── DATA RECORDS ──

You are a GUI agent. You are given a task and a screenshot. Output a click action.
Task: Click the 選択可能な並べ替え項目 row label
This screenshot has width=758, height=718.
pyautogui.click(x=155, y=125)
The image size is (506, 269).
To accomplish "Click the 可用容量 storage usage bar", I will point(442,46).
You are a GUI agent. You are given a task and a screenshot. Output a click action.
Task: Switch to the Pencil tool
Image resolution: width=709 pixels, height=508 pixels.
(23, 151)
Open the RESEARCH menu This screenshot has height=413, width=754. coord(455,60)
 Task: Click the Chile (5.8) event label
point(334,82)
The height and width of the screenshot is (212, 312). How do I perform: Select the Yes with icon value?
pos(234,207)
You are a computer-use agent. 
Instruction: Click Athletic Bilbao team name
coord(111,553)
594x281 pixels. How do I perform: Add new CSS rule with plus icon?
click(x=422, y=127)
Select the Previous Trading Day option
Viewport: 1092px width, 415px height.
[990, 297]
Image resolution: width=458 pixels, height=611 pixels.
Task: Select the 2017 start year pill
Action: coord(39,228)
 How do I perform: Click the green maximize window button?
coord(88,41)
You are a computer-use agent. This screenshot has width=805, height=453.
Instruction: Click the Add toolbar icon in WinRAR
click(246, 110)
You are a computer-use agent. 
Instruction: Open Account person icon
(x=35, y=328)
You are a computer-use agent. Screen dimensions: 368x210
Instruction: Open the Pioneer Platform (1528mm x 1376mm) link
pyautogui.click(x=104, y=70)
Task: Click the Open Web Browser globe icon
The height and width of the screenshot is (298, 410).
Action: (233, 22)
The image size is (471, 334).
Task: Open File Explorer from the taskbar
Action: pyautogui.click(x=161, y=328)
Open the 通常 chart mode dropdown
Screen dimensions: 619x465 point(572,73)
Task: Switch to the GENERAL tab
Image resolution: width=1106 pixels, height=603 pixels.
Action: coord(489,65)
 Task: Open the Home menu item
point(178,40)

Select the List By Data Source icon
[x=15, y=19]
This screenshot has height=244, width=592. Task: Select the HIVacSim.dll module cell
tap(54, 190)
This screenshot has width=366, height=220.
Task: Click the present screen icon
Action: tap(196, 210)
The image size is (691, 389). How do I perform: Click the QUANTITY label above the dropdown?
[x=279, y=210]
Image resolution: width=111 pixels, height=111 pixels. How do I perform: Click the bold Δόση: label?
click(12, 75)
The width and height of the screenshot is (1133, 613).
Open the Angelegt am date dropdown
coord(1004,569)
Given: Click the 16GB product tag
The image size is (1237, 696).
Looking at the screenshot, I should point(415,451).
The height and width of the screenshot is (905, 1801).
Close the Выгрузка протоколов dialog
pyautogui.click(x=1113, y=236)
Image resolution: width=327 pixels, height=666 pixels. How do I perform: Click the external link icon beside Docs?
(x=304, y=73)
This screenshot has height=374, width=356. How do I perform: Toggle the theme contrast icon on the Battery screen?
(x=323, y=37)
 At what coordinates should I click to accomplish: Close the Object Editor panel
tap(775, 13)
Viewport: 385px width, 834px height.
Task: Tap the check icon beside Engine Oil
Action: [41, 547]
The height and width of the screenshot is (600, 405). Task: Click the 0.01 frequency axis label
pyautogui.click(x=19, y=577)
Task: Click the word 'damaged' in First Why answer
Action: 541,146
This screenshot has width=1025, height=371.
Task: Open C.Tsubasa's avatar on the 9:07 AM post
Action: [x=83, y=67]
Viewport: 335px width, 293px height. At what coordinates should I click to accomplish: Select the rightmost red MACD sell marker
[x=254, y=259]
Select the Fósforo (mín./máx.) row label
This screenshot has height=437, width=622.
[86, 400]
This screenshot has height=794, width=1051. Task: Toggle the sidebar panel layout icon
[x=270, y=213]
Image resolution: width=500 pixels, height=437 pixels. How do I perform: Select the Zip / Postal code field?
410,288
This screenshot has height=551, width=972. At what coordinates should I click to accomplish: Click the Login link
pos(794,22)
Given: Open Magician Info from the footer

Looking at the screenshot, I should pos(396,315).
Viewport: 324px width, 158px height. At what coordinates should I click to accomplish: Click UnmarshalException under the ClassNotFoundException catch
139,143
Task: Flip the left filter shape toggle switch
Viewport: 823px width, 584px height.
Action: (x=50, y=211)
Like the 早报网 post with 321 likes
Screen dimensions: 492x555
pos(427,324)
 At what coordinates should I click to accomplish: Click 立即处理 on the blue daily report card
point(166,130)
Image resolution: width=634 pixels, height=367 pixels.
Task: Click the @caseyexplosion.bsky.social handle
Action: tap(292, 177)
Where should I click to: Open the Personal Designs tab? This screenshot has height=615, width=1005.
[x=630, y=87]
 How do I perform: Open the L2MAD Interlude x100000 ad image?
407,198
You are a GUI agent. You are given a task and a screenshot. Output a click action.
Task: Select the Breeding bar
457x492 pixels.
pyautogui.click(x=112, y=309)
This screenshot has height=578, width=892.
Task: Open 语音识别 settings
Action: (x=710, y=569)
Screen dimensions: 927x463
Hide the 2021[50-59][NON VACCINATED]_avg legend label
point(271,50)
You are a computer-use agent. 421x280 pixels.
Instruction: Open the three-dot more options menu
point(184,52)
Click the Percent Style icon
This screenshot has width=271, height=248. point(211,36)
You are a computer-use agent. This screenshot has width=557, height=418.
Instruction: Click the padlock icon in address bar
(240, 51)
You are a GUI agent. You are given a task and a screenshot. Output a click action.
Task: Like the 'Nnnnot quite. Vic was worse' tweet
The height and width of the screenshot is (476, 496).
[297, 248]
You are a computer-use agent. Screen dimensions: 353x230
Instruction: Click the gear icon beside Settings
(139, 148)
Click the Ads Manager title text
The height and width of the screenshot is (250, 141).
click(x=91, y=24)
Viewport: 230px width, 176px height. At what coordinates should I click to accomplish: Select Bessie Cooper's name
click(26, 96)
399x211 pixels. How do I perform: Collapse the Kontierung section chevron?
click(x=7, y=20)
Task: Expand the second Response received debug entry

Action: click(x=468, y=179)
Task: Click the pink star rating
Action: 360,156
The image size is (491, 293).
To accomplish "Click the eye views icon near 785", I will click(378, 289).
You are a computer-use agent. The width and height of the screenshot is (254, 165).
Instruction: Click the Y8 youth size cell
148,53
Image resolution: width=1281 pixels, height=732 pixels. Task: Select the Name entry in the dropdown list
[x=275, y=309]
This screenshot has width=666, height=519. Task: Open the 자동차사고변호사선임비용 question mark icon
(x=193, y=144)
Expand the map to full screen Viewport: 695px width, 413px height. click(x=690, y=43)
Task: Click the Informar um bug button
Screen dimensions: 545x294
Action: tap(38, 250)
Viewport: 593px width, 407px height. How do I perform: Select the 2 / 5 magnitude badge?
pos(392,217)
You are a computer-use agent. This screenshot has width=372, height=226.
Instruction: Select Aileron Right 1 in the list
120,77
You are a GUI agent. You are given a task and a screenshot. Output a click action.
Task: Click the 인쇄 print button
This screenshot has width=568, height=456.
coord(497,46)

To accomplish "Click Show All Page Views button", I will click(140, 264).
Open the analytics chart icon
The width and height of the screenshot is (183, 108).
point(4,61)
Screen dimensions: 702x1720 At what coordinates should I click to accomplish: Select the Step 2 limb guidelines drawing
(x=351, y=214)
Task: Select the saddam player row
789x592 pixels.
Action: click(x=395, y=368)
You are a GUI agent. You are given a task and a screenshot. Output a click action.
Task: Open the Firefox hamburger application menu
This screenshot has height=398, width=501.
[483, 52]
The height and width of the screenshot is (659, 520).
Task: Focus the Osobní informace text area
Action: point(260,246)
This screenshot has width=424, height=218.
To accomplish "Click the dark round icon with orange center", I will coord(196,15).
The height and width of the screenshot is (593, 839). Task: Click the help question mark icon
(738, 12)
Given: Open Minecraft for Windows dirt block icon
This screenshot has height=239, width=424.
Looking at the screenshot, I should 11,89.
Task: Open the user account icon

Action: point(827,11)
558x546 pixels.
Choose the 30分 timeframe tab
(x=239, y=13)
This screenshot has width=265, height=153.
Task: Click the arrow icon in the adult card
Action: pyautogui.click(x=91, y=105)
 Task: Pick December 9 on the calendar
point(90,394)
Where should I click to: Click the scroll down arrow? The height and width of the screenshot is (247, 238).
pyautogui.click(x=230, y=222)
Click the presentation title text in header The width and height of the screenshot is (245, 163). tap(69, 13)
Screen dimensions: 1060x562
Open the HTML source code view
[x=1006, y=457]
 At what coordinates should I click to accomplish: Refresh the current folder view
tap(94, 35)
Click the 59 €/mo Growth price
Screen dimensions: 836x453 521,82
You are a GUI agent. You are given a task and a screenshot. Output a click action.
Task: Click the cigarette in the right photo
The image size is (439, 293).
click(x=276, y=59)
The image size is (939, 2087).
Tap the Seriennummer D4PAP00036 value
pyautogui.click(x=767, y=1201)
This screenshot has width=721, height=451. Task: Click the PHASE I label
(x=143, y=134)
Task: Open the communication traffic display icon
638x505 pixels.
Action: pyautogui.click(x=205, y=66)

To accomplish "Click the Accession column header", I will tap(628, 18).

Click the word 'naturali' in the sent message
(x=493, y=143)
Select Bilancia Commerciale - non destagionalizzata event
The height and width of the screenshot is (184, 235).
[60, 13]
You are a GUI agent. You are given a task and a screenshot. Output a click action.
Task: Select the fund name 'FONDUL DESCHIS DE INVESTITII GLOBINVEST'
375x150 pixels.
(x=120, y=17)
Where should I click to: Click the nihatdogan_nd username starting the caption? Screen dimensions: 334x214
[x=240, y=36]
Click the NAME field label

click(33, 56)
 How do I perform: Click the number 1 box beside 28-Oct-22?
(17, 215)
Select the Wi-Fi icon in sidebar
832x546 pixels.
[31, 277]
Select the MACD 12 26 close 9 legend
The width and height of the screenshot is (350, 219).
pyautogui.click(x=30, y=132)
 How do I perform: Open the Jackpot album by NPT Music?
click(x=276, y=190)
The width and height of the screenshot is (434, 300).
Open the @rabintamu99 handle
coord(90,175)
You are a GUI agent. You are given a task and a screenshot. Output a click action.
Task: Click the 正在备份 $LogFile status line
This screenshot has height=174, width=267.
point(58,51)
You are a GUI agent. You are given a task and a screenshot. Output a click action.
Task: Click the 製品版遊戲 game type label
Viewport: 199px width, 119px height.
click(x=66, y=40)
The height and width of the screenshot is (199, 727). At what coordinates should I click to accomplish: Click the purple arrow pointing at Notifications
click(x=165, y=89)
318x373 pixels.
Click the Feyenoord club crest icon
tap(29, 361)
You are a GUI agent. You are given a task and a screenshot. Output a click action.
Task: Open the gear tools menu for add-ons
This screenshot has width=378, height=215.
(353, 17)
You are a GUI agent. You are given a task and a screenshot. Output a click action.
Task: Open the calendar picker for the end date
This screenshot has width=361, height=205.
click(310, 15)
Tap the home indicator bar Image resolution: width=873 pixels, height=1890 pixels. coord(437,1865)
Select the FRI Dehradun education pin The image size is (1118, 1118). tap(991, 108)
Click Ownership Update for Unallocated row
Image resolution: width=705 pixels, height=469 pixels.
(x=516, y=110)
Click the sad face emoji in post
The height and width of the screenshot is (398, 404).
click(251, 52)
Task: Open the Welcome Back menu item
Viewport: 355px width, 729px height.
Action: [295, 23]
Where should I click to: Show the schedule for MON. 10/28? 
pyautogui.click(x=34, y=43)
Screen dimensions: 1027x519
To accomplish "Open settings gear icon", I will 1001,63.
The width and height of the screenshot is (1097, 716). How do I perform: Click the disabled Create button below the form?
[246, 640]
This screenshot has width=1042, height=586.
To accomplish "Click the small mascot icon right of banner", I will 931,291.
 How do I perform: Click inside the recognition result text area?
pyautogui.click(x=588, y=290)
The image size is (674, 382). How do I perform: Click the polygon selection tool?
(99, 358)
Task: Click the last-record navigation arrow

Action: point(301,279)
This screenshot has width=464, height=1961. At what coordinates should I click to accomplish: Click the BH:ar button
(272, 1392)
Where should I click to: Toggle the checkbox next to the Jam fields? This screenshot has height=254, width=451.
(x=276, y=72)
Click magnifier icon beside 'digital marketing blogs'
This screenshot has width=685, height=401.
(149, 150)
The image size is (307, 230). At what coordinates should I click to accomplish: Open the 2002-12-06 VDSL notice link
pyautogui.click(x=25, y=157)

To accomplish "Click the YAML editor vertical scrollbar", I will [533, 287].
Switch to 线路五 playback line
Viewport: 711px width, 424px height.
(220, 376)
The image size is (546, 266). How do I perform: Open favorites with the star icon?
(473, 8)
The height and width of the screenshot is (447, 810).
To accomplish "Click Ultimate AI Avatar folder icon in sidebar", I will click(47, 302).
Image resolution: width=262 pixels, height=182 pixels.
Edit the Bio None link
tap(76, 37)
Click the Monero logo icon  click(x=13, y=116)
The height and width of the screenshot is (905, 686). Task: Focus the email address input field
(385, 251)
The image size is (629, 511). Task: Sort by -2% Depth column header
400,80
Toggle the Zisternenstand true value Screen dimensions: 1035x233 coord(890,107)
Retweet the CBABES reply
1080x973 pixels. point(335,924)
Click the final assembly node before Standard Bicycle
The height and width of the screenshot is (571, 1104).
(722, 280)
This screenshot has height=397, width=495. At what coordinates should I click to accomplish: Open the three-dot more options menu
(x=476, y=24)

───

● **EXERCISE**
Your answer should be a single number: the count of lines above with the word "will".

● **RESULT OF THE TASK**
9